START EXERCISE INPUTS

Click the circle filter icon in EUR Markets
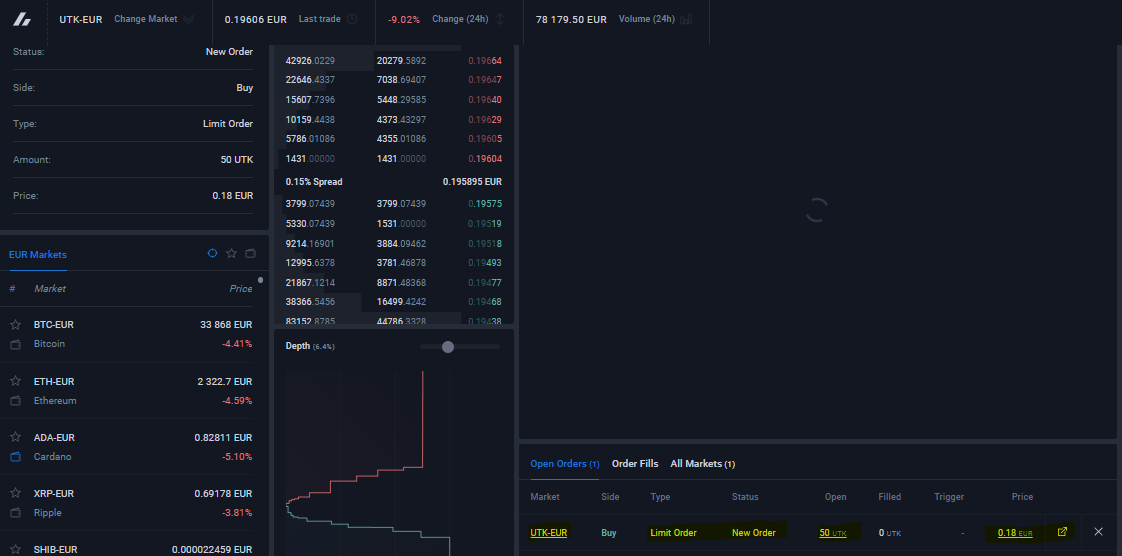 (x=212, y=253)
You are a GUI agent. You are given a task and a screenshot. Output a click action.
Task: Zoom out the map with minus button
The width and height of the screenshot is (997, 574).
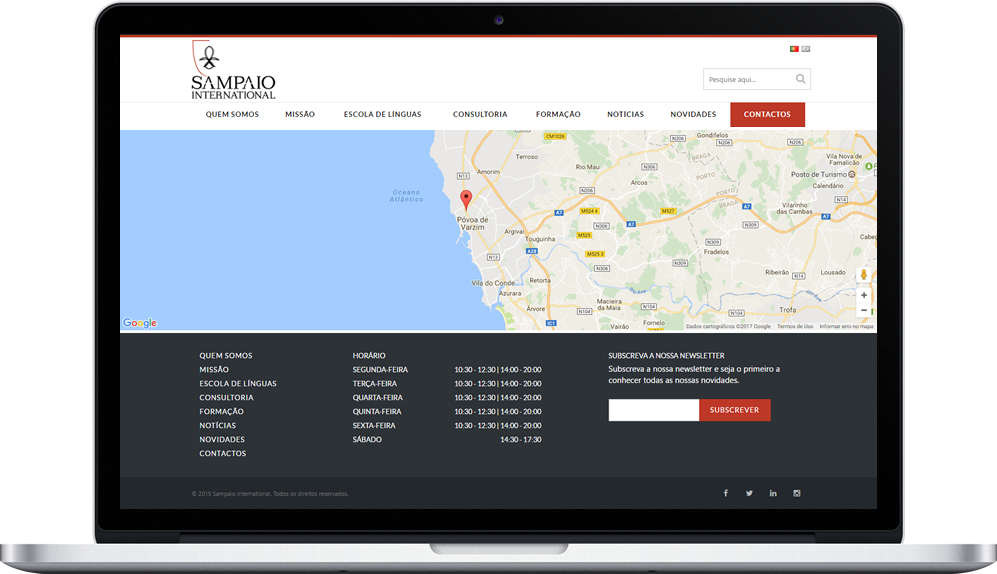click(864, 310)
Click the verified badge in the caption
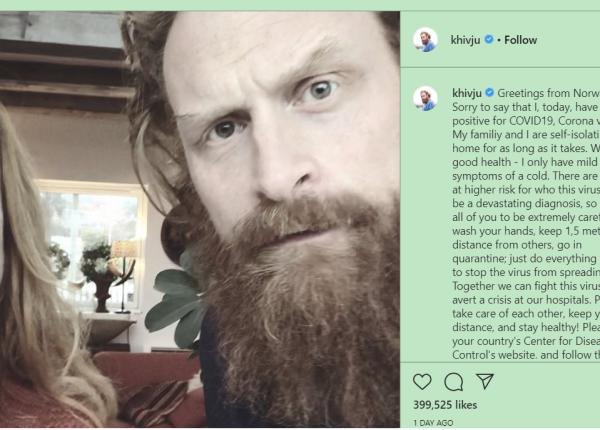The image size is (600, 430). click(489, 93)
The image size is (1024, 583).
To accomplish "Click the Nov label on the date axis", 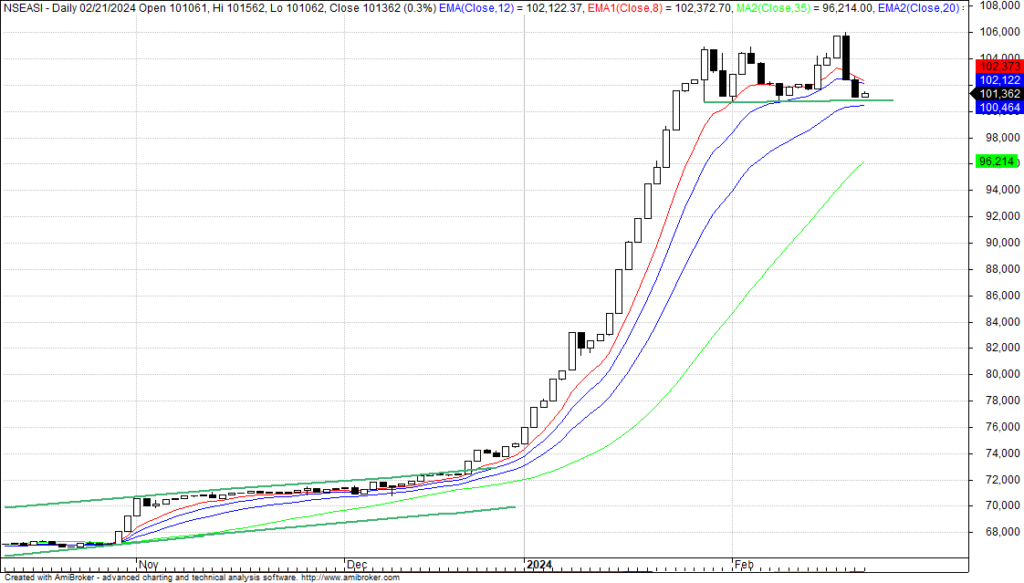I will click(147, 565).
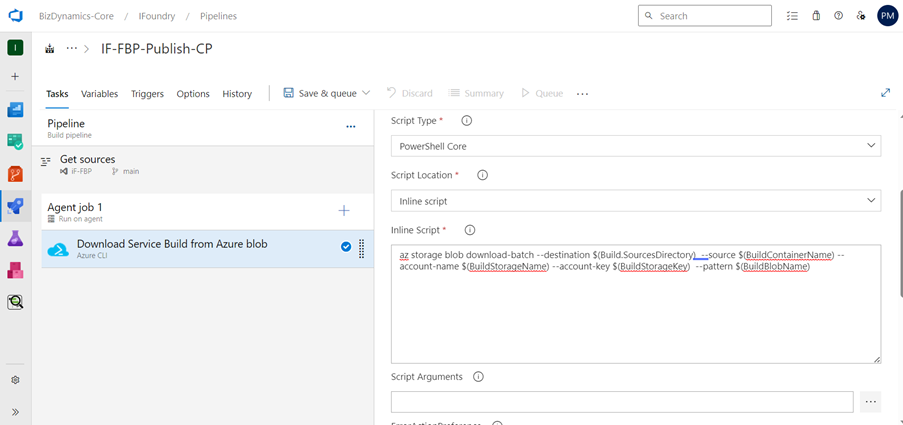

END EXERCISE INPUTS

> **WHAT YOU SHOULD DO**
Within the material above, find the part that opens with the line containing "You are a GUI" and closes with the line containing "The image size is (1024, 583).", and reproduce it exactly without the pictures.

> **RESPONSE TO THIS TASK**
You are a GUI agent. You are given a task and a screenshot. Output a click action.
Task: Zoom out the map with minus button
The width and height of the screenshot is (997, 574).
click(864, 310)
Click the verified badge in the caption
The image size is (600, 430). click(489, 93)
The image size is (1024, 583).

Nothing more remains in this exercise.